The main objective of the research described in this paper was to demonstrate that the efficacy of vonoprazan in preventing EE recurrence is comparable to that of lansoprazole at its established maintenance dose. This objective was realized, with the results obtained confirming that vonoprazan, at doses of 10 and 20 mg once daily, is non-inferior to lansoprazole 15 mg once daily as maintenance therapy for healed EE. In addition, the safety profile of vonoprazan was shown to be similar to that of lansoprazole at the doses investigated. These findings suggest that vonoprazan may be a viable alternative to PPIs in the maintenance of EE healing, and provide a basis for future clinical trials to establish the optimal positioning of this new agent in the treatment of acid-related disorders.

Research methods

To establish the non-inferiority of vonoprazan 10 and 20 mg to lansoprazole 15 mg as maintenance therapy in Japanese patients with endoscopically-confirmed healed EE, we designed and conducted a multicenter, double-blind, randomized, phase III clinical trial.

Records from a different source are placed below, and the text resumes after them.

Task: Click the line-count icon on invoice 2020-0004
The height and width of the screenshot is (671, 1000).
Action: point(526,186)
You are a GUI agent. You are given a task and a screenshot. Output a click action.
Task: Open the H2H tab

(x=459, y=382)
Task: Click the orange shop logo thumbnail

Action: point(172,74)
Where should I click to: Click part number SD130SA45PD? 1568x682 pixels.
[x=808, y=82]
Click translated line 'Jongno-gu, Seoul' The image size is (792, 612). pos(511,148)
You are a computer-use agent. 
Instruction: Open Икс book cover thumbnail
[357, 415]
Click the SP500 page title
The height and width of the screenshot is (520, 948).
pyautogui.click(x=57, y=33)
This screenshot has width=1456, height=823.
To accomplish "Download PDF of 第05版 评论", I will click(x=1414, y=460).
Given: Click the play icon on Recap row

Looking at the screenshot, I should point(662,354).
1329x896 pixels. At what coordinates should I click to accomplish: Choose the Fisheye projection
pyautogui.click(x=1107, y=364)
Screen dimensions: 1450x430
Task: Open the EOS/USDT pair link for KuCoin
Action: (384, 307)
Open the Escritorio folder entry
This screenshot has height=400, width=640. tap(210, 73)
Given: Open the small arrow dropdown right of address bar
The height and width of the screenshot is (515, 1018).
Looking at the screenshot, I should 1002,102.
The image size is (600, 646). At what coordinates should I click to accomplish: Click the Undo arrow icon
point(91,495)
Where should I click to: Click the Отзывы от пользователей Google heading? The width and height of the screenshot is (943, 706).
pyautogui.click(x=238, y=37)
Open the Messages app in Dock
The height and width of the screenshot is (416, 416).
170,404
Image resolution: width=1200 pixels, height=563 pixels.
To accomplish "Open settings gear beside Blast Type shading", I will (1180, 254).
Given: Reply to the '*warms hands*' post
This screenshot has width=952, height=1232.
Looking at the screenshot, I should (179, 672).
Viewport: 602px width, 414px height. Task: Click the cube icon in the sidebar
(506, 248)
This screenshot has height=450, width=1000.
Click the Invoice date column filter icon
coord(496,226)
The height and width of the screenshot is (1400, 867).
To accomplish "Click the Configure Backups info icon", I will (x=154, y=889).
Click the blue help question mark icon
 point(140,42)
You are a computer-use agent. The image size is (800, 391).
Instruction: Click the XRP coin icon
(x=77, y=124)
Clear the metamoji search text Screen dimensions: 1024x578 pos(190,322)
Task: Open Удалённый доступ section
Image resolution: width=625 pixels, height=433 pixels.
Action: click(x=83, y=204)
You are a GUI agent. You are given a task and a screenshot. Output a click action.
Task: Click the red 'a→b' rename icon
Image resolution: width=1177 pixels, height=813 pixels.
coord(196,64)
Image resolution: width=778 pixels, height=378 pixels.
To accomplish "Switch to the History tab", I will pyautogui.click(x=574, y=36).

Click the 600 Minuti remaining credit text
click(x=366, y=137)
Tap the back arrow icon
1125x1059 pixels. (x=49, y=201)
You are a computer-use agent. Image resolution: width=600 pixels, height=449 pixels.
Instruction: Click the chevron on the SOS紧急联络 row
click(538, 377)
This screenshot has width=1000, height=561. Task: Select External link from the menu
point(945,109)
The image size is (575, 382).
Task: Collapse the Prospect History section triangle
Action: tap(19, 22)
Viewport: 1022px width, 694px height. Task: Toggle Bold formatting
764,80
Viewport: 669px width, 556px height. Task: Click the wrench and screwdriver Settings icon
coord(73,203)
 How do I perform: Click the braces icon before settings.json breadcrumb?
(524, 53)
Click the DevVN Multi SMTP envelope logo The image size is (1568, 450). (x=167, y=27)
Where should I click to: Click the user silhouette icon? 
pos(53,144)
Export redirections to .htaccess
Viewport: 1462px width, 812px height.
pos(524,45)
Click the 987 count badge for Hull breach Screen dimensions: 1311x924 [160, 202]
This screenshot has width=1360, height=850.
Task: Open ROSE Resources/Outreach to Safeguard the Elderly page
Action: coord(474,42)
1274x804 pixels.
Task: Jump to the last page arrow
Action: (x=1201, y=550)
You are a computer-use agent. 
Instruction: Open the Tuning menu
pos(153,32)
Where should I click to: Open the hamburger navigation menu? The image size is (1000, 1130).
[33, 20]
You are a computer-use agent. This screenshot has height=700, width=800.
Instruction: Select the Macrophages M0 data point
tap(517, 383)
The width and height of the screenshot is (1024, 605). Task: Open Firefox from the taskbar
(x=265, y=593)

Eligible patients received vonoprazan 10 or 20 mg, or lansoprazole 15 mg, once daily for 24 wk. The primary and secondary endpoints were the rate of EE recurrence at Weeks 24 and 12, respectively; safety outcomes were also evaluated. Based on EE recurrence rates in previous studies, it was calculated that 174 patients per treatment group would be required to provide > 90% power to confirm the non-inferiority of vonoprazan 10 and 20 mg to lansoprazole 15 mg.

Research results

We found that vonoprazan, administered at a dose of 10 or 20 mg once daily, is non-inferior to lansoprazole 15 mg once daily in maintaining EE healing in Japanese patients over a period of 24 wk, and demonstrates a comparable safety profile. Post-hoc analyses also confirmed that both doses of vonoprazan investigated provide more consistent EE healing than lansoprazole, even in patients who are CYP2C19 extensive metabolizers and those with severe (Los Angeles grade C/D) EE. These results add to our previous findings that vonoprazan 5-40 mg once daily is non-inferior to lansoprazole 30 mg once daily in terms of EE healing rates over a 4-wk period, and that vonoprazan 20 mg once daily is non-inferior to lansoprazole 30 mg once daily in terms of 8-wk EE healing rates. As the maintenance period in this study was relatively short, further studies are needed to establish the long-term efficacy and safety characteristics of vonoprazan in the maintenance of EE healing.

Research conclusions

To our knowledge, this study is the first to confirm that vonoprazan is non-inferior to lansoprazole once daily in maintaining EE healing in Japanese patients. Importantly, it is also the first to show that vonoprazan is more consistent in maintaining EE healing, even in extensive CYP2C19 metabolizers and patients with more severe disease. These findings appear to confirm that the novel mechanism of action of vonoprazan is associated with advantages versus PPIs in the treatment of acid-related disorders, and suggest that vonoprazan could be an important new addition to the range of treatment options available to clinicians.

Research perspectives

This study confirms that vonoprazan demonstrates efficacy comparable with that of lansoprazole not only in healing EE, but also in maintaining the healing of EE over 24 wk. Future research should focus on evaluating the longer-term efficacy and safety of vonoprazan in this indication. In addition to randomized controlled trials, observational studies should be undertaken to gather valuable real-life data and inform decisions regarding the optimal positioning of vonoprazan in the management of EE.